Desafios para a valorização de atletas paraolímpicos no Brasil

Enviada em 30/04/2025

É mais fácil desintegrar um átomo que um preconceito.” Com essa frase, Albert Einstein evidenciou como ideias resistem ao tempo e dificultam o reconhecimento de grupos historicamente marginalizados, como os atletas paraolímpicos no Brasil. Mesmo diante de conquistas e histórias inspiradoras, esses esportistas ainda enfrentam inúmeros desafios para serem valorizados em um país que carece de estrutura, visibilidade e respeito às diferenças.

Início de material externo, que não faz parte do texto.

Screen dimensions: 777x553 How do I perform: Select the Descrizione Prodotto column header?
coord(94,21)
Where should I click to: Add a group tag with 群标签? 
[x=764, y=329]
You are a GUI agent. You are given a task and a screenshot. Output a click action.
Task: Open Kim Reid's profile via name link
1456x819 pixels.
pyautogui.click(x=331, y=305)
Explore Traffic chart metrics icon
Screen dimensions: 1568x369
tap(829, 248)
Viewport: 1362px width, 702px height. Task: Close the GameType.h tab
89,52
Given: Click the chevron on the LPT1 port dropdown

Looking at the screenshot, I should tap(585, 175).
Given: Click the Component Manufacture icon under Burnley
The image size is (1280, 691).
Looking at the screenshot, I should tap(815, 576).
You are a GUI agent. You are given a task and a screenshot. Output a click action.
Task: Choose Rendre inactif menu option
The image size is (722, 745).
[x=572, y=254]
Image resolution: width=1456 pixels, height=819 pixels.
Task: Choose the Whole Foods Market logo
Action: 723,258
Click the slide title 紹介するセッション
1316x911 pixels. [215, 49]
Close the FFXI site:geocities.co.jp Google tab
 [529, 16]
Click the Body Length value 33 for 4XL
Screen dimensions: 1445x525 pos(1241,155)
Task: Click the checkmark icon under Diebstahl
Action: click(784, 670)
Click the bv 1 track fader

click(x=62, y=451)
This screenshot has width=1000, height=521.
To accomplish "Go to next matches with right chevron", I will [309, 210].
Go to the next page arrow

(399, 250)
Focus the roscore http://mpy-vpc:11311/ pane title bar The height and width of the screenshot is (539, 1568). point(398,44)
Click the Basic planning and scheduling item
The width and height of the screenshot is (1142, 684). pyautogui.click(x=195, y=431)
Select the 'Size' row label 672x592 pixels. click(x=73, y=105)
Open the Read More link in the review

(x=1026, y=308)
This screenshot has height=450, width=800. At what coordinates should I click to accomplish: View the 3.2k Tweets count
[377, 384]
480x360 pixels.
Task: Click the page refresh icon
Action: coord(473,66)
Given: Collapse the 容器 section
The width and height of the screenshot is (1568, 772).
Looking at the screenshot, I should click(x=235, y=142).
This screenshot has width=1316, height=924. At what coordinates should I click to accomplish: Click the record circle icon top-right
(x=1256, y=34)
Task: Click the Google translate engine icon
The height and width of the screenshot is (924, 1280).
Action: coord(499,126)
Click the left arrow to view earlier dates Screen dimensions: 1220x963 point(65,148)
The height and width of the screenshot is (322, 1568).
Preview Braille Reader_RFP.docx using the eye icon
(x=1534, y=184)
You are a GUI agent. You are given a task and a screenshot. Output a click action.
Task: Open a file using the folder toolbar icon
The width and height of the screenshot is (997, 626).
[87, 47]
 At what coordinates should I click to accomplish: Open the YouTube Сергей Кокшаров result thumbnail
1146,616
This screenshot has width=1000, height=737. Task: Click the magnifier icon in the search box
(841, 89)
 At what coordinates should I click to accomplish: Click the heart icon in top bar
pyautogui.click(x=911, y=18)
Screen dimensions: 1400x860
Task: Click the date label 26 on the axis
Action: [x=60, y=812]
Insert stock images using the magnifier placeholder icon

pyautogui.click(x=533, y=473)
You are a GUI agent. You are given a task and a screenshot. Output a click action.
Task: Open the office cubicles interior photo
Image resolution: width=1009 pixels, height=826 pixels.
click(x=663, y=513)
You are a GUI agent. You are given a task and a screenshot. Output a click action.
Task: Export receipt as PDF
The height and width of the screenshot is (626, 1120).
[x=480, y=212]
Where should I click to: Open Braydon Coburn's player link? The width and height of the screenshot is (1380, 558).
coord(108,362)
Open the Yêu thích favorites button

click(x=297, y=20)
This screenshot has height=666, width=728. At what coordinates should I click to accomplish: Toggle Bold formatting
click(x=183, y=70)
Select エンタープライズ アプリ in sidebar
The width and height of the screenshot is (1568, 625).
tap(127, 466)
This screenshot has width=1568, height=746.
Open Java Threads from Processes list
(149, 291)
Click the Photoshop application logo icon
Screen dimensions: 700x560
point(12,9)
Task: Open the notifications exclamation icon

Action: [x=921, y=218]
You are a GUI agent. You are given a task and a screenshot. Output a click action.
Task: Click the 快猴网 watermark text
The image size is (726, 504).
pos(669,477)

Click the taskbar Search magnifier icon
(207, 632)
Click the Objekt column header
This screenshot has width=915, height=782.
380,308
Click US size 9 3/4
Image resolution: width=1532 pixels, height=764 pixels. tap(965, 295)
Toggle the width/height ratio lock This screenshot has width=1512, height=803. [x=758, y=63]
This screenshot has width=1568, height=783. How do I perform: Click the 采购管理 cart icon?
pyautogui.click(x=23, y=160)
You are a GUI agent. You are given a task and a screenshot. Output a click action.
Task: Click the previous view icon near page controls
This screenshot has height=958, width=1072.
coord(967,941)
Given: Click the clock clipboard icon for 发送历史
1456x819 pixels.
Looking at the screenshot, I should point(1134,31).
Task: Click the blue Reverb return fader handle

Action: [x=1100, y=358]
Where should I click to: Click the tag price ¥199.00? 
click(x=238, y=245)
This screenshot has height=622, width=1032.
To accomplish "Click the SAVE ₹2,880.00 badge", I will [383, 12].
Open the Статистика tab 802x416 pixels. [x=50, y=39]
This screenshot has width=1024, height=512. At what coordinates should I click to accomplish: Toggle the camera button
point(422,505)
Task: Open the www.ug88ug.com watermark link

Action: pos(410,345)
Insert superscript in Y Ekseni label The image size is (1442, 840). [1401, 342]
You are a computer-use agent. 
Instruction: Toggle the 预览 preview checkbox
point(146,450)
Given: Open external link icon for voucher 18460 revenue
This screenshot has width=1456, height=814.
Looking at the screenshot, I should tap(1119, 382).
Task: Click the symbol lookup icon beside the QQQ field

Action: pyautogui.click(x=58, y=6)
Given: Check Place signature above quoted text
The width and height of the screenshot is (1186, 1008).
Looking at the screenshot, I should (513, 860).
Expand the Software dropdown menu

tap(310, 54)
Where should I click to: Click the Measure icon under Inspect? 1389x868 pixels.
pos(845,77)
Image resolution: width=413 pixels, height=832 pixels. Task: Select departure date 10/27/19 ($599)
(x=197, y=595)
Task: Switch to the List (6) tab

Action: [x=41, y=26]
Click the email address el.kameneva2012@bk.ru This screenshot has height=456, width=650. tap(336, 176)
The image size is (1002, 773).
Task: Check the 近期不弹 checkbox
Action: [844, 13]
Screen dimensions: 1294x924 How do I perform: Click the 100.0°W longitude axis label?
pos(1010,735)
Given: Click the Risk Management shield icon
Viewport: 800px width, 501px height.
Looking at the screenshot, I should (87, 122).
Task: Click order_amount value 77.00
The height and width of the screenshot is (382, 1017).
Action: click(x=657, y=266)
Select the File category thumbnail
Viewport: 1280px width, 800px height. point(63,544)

O filme No Ritmo do Coração retrata as dificuldades de jovens surdos em um mundo que pouco se adapta à diversidade. De maneira similar, atletas com deficiência no Brasil são frequentemente invisibilizados pelo sistema esportivo e pela sociedade. Falta investimento adequado em infraestrutura, treinamentos e equipamentos adaptados. Além disso, a cobertura midiática escassa impede que suas histórias sejam amplamente conhecidas e admiradas.

Segundo a Constituição Federal de 1988, é dever do Estado garantir a igualdade e promover o bem de todos, sem preconceitos de origem ou deficiência. No entanto, a realidade dos atletas paraolímpicos revela o descumprimento desse princípio. A desigualdade de recursos entre o esporte olímpico e o paraolímpico comprova que ainda há um longo caminho para que o esporte adaptado tenha o reconhecimento merecido.

Dessa forma, cabe ao governo ampliar os investimentos no esporte paraolímpico e garantir o cumprimento da legislação. As escolas e mídias devem apresentar valores de inclusão e respeito, usando exemplos reais desses atletas para inspirar a juventude. Só assim será possível superar o preconceito e construir uma sociedade verdadeiramente inclusiva.